# [Written problem]
Reproduce every item below word for word, omitting the pictures.

>>>>>

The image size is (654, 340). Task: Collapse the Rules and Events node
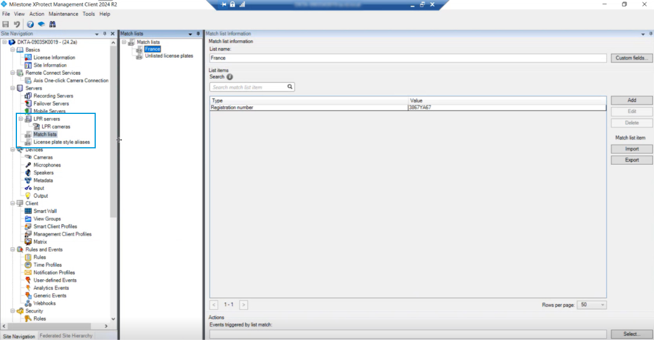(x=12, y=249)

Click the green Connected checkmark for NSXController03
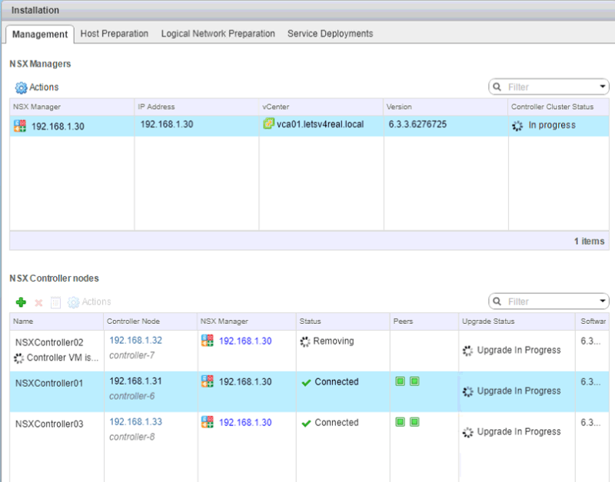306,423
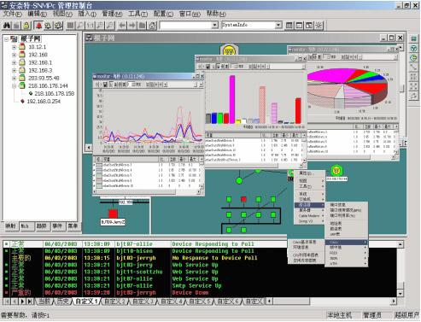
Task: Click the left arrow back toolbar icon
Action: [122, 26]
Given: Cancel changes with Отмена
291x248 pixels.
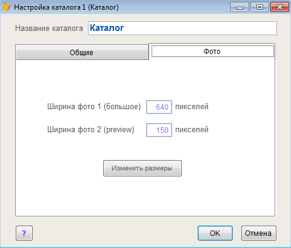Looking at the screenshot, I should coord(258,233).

<<<<<

# [The response]
The image size is (654, 340). Task: Collapse the Rules and Events node
(x=12, y=249)

Click the green Connected checkmark for NSXController03
306,423
Task: Click the left arrow back toolbar icon
Action: [122, 26]
Given: Cancel changes with Отмена
291x248 pixels.
Looking at the screenshot, I should coord(258,233).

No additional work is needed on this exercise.